Archive : Hard road back from despair

THE INDEPENDENT
Hard road back from despair: Last February the workers at Leyland Trucks appeared to be headed for the scrap heap. In June they raised a toast to the team that lifted the firm from receivership. David Bowen traces a brave escape from the breaker’s yard
DAVID BOWEN

THE MAN from the Nat West was in tears. The workforce was giving the chief executive a standing ovation, waving their cans of McEwans in the air. ‘I had this speech to read,’ he says. ‘They wouldn’t stop. They kept stamping and cheering.’ June 11, 1993, was not a typical day in industrial Lancashire.

John Gilchrist, a hard-smoking engineer from Edinburgh, was telling the 650 workers at the Leyland truck assembly plant near Preston that after four months of desperate uncertainty – during which they had seen 450 colleagues leave – their jobs at least were safe. In February, the biggest industrial collapse in Britain since Rolls-Royce had pushed Leyland DAF into receivership. The chances of rescue in a grim truck market had looked bleak. This Friday morning, the workforce was celebrating a remarkable resurrection.
---
**PROBLEM TO SOLVE:** Reproduce the Leyland Trucks article in full, preserving every word and punctuation mark without alteration.
---
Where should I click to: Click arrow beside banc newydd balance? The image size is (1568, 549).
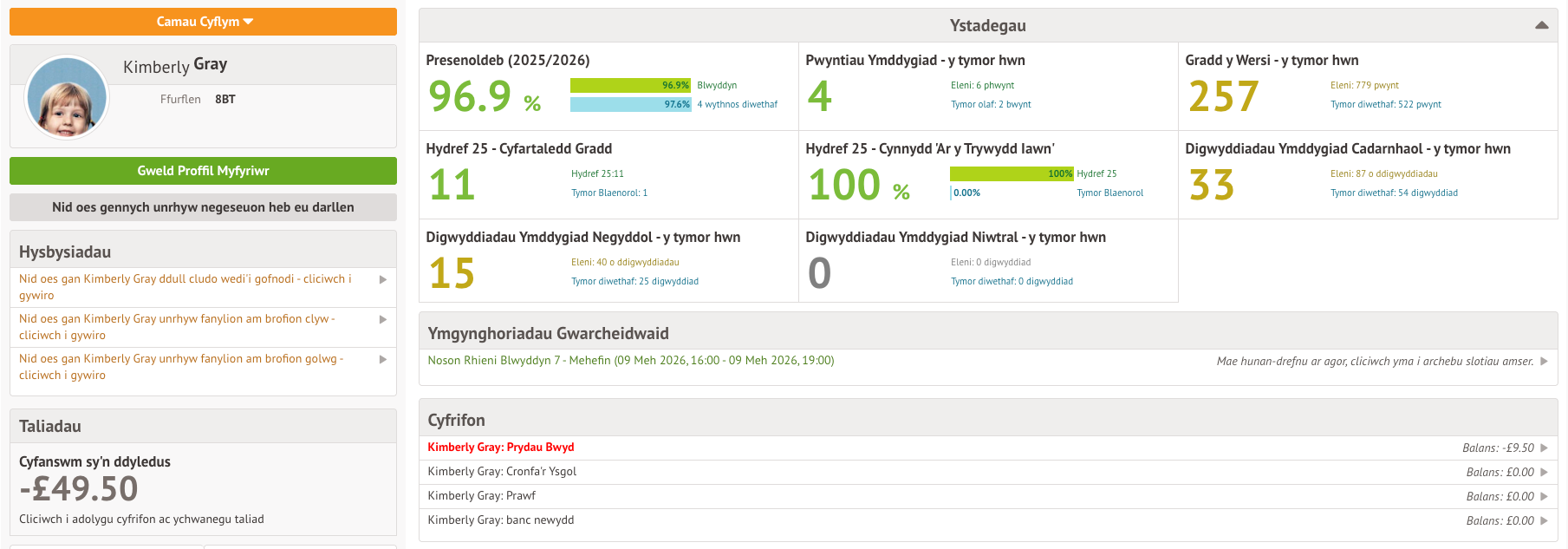point(1544,521)
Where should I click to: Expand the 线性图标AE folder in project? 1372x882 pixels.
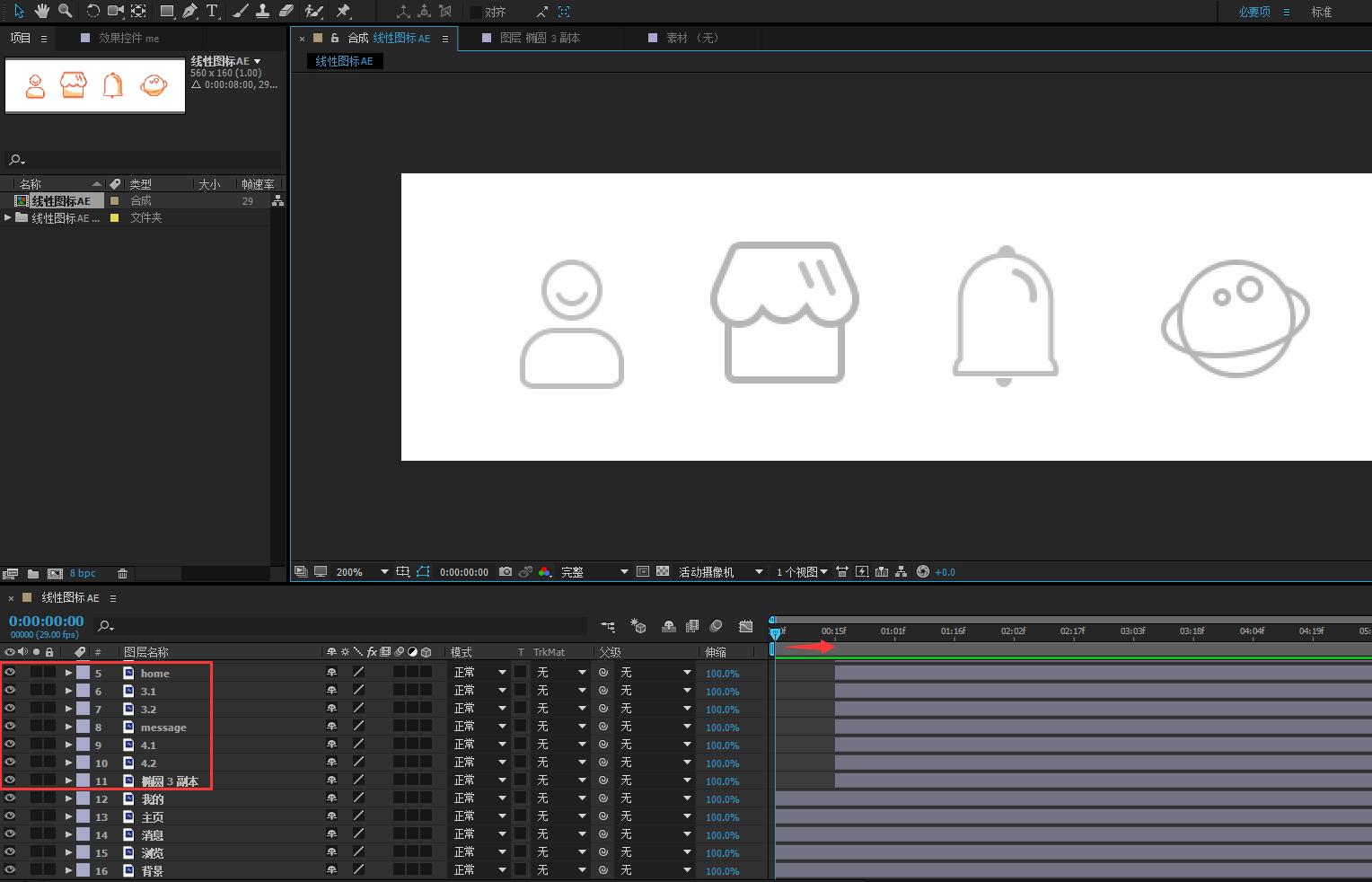pos(8,217)

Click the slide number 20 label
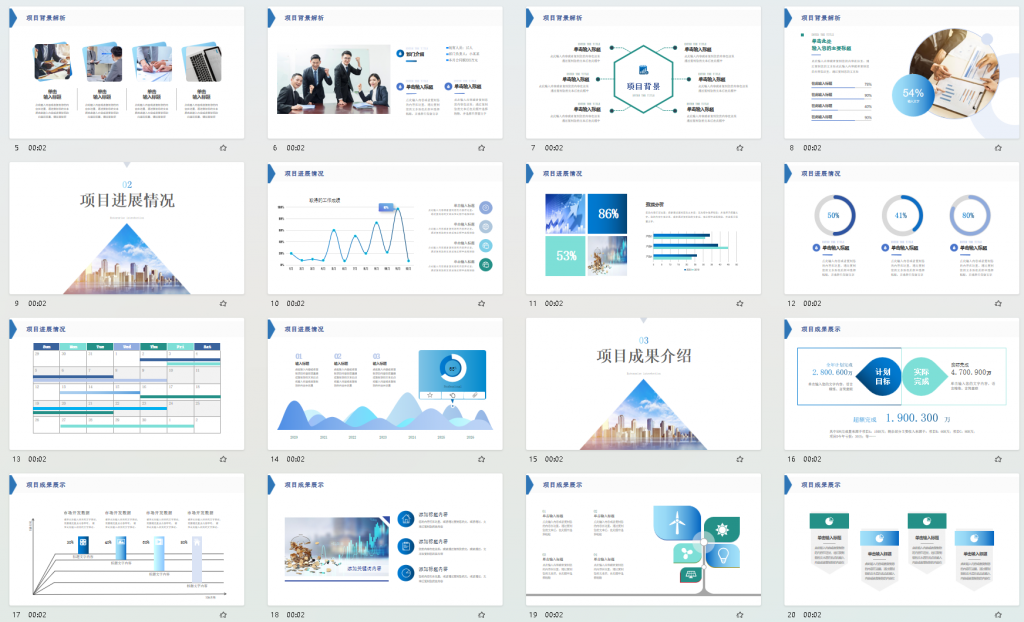(791, 614)
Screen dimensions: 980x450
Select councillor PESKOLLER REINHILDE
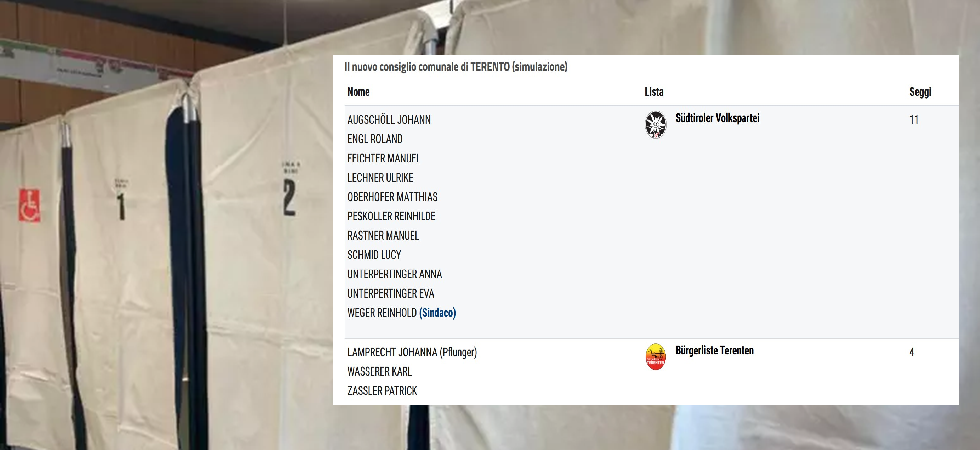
---
**FULL SOLUTION:**
Archive : Hard road back from despair

THE INDEPENDENT
Hard road back from despair: Last February the workers at Leyland Trucks appeared to be headed for the scrap heap. In June they raised a toast to the team that lifted the firm from receivership. David Bowen traces a brave escape from the breaker’s yard
DAVID BOWEN

THE MAN from the Nat West was in tears. The workforce was giving the chief executive a standing ovation, waving their cans of McEwans in the air. ‘I had this speech to read,’ he says. ‘They wouldn’t stop. They kept stamping and cheering.’ June 11, 1993, was not a typical day in industrial Lancashire.

John Gilchrist, a hard-smoking engineer from Edinburgh, was telling the 650 workers at the Leyland truck assembly plant near Preston that after four months of desperate uncertainty – during which they had seen 450 colleagues leave – their jobs at least were safe. In February, the biggest industrial collapse in Britain since Rolls-Royce had pushed Leyland DAF into receivership. The chances of rescue in a grim truck market had looked bleak. This Friday morning, the workforce was celebrating a remarkable resurrection.